Arif Nihat Asya’nın, şiirleri ve düzyazılarında milli kimlik bağlamında ne aranırsa bulunabilecek mütebahhir bir şair, bir fikir adamı olduğunu vurgulayan Yıldırım, sempozyumun, yeni neslin şairi daha yakından tanımasına vesile olmasını temenni etti.
Hıdır Yıldırım, sempozyum düzenleme tekliflerine büyük bir iştiyakla olumlu yanıt veren ve her türlü katkıyı sunan Rektör Prof. Dr. Hamit Emrah Beriş’e, destekleri için Eğitim-Bir-Sen ve Memur-Sen Genel Başkanı Ali Yalçın’a, sempozyumun düzenlenmesindeki emekleri için Türk Dili ve Edebiyatı Bölüm Başkanı Prof. Dr. Sema Çetin Baycanlar’a, Eğitim-Bir-Sen Adana 1 Nolu Şube Başkanı Mustafa Sarıgeçili’ye, 2 Nolu Şube Başkanımız Mehmet Benli’ye şükranlarını sundu, katılanlara teşekkür etti.
Çukurova Üniversitesi Rektörü Prof. Dr.
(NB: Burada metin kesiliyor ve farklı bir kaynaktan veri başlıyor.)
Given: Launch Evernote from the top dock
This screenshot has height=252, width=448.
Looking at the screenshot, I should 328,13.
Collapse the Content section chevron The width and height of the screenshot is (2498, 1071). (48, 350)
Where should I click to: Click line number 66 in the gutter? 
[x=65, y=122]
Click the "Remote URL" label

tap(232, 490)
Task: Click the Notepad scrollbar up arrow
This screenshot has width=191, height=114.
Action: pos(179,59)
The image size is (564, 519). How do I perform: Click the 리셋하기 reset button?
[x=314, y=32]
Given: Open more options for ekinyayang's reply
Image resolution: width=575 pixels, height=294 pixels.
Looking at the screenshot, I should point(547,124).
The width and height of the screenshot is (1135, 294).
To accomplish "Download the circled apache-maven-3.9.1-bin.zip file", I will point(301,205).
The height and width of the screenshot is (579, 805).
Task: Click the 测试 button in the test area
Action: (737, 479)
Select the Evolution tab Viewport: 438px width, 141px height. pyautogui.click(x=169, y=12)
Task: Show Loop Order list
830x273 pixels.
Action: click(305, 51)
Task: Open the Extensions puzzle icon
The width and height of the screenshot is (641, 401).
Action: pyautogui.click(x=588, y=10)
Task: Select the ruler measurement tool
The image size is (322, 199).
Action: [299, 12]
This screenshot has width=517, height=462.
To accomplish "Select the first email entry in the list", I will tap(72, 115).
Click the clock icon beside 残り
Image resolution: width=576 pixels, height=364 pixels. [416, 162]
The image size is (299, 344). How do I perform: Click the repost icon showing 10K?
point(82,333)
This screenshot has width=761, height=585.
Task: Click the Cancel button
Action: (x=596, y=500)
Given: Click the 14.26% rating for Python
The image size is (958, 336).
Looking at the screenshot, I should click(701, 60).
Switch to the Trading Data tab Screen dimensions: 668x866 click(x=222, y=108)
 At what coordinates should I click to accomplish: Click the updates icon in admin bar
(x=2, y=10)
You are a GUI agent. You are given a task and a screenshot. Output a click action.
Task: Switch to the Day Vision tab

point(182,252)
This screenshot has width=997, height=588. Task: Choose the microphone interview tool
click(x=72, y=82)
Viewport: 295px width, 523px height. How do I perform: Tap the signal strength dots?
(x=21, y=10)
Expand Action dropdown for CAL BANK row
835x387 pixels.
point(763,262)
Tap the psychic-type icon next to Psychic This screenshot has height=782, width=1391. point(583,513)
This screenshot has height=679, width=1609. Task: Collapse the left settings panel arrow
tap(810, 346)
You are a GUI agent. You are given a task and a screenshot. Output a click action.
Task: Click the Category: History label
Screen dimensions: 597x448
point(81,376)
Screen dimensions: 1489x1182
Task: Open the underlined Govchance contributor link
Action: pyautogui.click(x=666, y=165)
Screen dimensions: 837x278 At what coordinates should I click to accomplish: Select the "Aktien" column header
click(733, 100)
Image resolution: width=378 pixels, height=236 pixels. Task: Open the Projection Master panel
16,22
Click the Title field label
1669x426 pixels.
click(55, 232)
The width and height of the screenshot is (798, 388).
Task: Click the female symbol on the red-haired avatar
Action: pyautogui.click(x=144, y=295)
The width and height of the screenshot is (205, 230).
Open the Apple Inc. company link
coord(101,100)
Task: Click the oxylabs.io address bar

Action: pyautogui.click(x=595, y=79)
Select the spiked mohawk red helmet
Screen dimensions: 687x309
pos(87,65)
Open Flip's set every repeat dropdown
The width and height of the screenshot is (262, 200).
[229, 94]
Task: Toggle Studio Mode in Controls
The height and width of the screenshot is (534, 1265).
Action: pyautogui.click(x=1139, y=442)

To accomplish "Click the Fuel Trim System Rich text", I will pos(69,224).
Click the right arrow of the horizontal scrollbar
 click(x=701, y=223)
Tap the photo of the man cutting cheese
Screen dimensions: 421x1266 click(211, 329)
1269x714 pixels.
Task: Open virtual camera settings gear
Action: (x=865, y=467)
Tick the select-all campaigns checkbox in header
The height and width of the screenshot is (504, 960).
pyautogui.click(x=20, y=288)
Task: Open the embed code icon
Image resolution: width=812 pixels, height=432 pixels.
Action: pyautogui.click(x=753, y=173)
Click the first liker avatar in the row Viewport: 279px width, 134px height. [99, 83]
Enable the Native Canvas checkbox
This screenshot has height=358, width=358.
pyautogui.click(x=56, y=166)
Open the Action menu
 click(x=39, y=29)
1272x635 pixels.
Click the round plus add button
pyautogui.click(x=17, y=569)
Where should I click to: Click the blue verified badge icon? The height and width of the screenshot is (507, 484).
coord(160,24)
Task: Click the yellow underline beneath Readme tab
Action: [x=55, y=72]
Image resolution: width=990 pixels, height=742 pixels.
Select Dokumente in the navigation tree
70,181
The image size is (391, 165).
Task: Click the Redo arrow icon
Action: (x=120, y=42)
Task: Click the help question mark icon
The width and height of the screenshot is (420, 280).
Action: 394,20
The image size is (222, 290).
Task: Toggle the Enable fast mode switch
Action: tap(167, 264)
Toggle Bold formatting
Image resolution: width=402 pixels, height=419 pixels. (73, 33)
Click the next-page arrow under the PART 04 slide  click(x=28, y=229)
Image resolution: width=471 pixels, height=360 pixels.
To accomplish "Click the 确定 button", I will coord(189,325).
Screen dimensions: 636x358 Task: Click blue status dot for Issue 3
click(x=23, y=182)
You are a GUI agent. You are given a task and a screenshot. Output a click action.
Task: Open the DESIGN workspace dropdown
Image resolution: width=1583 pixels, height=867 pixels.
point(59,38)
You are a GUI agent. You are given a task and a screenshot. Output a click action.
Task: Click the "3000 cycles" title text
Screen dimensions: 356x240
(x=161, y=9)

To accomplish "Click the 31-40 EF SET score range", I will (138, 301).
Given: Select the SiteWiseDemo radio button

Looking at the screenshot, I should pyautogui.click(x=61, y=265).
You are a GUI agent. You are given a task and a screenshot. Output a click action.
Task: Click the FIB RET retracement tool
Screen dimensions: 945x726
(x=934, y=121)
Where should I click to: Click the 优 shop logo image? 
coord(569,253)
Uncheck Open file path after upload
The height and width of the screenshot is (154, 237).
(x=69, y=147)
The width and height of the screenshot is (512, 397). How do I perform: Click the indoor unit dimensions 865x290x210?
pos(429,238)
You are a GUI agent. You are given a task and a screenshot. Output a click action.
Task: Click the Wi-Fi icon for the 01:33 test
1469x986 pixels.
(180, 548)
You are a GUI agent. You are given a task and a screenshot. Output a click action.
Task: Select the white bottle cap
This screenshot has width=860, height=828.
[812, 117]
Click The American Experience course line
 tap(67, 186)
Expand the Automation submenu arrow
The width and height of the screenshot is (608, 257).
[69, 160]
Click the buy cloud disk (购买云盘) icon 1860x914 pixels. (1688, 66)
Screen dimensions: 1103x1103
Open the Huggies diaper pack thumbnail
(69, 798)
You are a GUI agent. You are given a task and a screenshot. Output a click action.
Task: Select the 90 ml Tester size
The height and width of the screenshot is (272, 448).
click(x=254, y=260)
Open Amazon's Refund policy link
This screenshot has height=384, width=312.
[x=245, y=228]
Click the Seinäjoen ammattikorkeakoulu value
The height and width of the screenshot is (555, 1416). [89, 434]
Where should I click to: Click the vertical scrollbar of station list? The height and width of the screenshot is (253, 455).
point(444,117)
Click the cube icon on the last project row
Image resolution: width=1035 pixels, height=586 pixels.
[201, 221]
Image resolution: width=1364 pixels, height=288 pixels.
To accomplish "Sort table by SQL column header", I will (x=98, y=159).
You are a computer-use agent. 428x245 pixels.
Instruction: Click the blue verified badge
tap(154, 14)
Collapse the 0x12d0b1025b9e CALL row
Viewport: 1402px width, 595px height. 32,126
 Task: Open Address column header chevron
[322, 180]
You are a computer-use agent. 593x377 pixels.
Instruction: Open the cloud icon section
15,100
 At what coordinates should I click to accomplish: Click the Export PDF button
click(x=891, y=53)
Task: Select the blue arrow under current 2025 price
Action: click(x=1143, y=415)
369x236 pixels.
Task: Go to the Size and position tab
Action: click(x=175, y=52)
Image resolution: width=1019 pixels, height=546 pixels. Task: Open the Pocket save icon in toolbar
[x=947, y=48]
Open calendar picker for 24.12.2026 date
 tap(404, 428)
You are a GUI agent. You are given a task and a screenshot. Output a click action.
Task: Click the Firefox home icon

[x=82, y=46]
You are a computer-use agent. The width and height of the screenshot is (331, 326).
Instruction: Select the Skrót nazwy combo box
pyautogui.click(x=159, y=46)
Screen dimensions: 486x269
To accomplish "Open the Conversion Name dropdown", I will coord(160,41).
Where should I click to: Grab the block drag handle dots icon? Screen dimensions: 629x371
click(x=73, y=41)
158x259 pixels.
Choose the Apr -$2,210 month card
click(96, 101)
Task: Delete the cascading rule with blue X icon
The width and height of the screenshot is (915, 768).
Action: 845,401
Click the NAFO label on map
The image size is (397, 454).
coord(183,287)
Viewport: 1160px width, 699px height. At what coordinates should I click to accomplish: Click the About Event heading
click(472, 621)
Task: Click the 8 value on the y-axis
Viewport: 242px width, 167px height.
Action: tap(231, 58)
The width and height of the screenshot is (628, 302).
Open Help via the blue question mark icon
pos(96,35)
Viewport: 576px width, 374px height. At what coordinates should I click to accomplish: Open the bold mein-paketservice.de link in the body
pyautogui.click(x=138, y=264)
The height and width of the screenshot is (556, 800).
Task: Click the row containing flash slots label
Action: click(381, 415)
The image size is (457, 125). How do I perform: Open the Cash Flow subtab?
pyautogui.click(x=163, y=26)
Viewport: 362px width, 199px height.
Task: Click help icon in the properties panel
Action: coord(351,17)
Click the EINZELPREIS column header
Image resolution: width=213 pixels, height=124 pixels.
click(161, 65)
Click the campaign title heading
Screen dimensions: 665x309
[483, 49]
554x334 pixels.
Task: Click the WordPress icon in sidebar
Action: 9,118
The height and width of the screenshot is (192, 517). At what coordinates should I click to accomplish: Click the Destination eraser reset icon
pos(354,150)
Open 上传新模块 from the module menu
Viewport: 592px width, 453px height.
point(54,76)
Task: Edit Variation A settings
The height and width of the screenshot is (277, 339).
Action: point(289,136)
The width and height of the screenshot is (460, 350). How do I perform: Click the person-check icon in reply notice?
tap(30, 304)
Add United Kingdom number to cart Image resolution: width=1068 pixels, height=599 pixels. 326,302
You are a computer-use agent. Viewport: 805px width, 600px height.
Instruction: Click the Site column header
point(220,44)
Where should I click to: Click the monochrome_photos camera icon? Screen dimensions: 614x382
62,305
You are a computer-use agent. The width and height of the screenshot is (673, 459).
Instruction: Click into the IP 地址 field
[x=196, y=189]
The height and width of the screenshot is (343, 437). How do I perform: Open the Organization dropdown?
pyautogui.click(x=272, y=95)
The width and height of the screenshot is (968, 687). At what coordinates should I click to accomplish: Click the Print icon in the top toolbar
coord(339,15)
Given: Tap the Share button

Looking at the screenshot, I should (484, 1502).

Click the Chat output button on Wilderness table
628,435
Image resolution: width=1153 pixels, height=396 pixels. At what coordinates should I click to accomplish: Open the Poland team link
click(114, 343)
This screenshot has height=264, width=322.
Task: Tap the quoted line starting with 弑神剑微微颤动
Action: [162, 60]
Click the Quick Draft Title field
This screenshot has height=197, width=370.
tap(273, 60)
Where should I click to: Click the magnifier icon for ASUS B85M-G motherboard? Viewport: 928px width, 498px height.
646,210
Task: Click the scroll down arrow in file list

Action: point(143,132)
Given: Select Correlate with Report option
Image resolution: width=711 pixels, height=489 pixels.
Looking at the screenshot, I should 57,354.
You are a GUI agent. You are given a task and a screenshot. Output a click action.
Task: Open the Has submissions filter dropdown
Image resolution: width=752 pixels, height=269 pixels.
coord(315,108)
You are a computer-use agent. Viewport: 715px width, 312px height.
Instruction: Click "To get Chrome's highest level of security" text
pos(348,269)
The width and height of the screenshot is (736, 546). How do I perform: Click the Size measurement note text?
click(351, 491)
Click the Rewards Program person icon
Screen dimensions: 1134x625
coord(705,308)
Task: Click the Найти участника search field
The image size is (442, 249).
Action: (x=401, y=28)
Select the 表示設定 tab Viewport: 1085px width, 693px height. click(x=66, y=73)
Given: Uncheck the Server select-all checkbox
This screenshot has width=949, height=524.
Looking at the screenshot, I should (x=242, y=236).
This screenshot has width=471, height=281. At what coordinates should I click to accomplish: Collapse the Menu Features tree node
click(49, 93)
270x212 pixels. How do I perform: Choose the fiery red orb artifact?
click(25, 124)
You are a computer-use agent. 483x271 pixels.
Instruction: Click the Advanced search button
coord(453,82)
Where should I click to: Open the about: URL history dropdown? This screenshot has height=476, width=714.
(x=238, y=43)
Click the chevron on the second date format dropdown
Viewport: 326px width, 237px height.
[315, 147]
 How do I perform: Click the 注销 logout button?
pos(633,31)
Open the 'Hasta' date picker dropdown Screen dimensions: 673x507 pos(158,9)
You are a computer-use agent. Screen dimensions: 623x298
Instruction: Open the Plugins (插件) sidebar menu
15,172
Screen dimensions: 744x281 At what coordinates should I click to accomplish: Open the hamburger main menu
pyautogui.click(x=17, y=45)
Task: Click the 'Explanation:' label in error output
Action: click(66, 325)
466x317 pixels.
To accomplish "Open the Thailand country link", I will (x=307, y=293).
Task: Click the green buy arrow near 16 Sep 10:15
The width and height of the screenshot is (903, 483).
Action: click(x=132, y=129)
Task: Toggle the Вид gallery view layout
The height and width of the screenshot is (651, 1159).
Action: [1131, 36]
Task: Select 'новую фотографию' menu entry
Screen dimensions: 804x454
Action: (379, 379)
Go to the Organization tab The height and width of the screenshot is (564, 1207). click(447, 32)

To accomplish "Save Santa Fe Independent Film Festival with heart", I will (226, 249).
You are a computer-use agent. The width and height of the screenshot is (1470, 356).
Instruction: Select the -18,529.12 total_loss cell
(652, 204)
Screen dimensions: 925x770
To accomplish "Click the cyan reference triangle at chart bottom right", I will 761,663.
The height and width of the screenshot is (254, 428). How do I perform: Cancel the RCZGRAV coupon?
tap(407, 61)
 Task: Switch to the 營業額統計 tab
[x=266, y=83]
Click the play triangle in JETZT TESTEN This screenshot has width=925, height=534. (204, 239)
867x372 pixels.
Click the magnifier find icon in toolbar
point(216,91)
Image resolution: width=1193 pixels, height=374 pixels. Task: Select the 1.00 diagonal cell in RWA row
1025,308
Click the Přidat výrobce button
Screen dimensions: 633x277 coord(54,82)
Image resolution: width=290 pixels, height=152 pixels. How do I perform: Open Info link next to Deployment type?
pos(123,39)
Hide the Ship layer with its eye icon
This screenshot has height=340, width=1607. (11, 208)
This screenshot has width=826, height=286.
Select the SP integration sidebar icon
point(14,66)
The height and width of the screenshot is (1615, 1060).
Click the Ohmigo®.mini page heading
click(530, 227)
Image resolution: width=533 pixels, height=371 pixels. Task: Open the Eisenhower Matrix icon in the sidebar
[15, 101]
Hamit Emrah Beriş ise Şair Arif Nihat Asya’nın edebiyat ve Adana için taşıdığı önemini anlatan bir konuşma yaptı.
Sempozyumda, Arif Nihat Asya’nın şiir ve nesir dünyası akademik bir zeminde ele alınırken, oturumlarda bildiriler sunuldu.